Mancini was immediately backed by both captain Giorgio Chiellini and the president of the Italian Football Federation Gabriele Gravina in the immediate aftermath of possibly the most embarrassing defeat in the Azzurri’s history.
And such was the disappointment at a dominating but fundamentally turgid display against a side missing their key player Eljif Elmas that Mancini could yet cut short a contract which runs until 2026, the earliest Italy can expect to next play in a World Cup.
Mancini said “the disappointment is too great” to make any decisions on his future before Italy travel to Konya to take part in Tuesday’s pointless match with Turkey.
Italian media are already reporting that the 57-year-old, whose side have only lost twice since the start of 2019 could very well quit, with Fabio Cannavaro and Carlo Ancelotti being touted as potential successors.
Chiellini would rather that Mancini stayed, despite knowing he will finish his career never having known any joy at a World Cup, saying the former Inter Milan and Manchester City coach was “essential to this Italian team”.
The Juventus defender was dumped out of the group stages in both 2010 and 2014 — notoriously being bitten by Uruguay’s Luis Suarez — and failed to reach the next two editions.
Thursday night’s elimination is especially painful for the entirely unexpected and humiliating way it happened.
The 92nd minute goal from former Palermo player Aleksandar Trajkovski at his old stomping ground condemned the Italians once again to the margins of world football.
It was also a precipitous decline, as Mancini and Italy had been full of enthusiasm heading into the second half of World Cup qualifying after their stunning Euro triumph in July which had completed a comeback from the abyss.
Mancini became a national hero last summer for beating England at Wembley but also for the way he had done it.
He had built a team from the ashes of failed 2018 World Cup qualification which won games but also played a flowing style of football not often seen in the national side.
They had won their first three World Cup qualifiers after winning every match in qualification for the Euro and looked nailed on for Group C’s only automatic spot in Qatar.
A complacent performance against Bulgaria in September’s homecoming party in Florence was followed by their luck turning in key moments — Jorginho’s missed penalties in both matches against Switzerland condemning Italy to the play-offs.

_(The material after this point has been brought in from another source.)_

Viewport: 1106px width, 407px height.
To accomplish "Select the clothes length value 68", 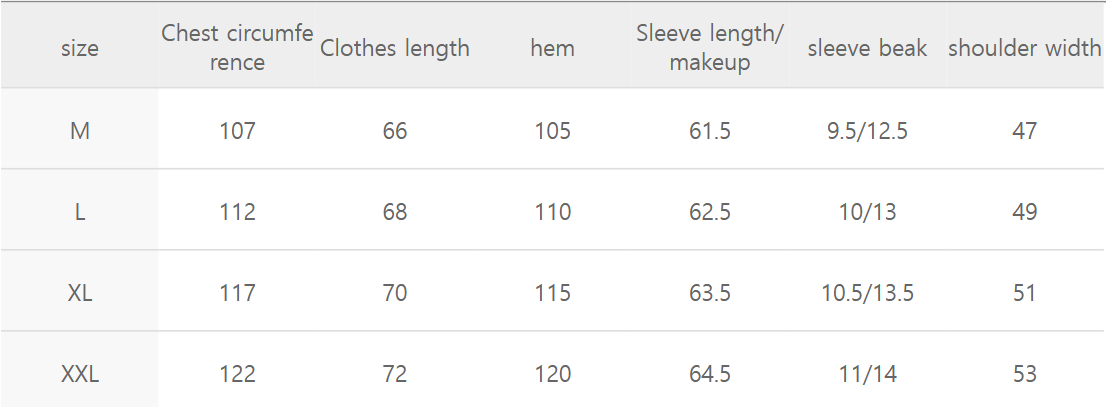I will point(395,212).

Added to this was Mancini’s insistence on sticking with the block of players which won the Euro, even when the dreadful club form of players like Lorenzo Insigne and Nicolo Barella was carried over to the national team.

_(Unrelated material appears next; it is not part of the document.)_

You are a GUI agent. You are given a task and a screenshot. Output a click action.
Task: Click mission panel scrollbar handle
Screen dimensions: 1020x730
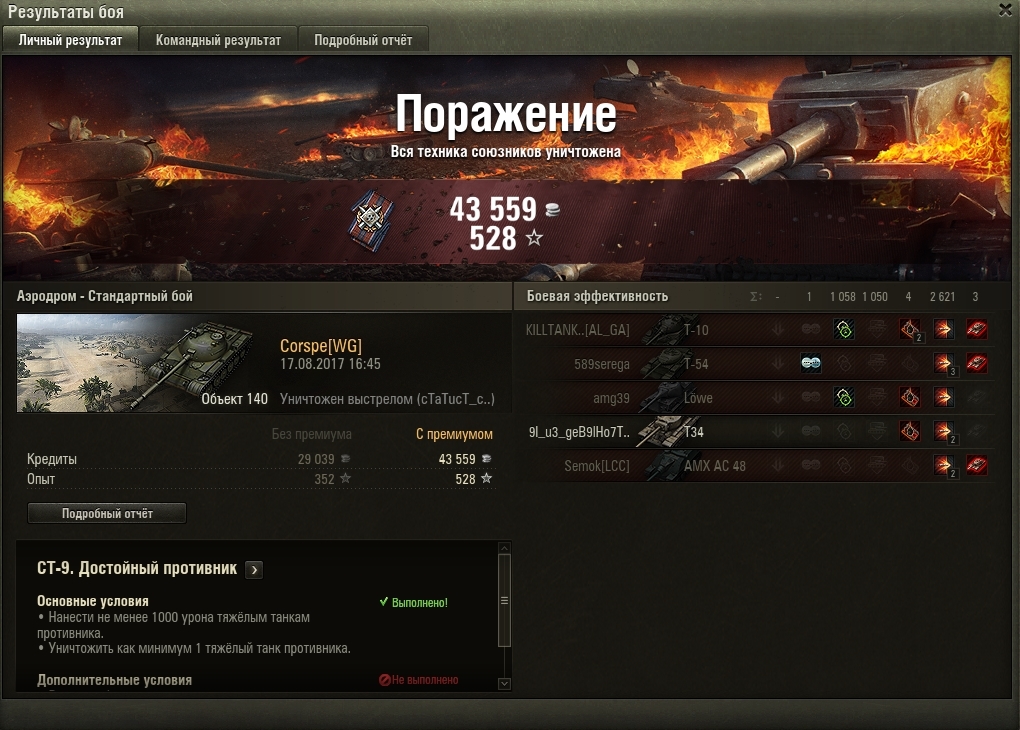(504, 601)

Had Italy done the bare minimum and beaten North Macedonia at home, the team would not have been favourites to win the final against Portugal given the way they played in recent months.
A sparse calendar now awaits, with a clash between them as European champions and Copa America holders Argentina at Wembley in June and Nations League fixtures that month and in September, when their rivals will be gearing up for a World Cup they’ll have to watch on television.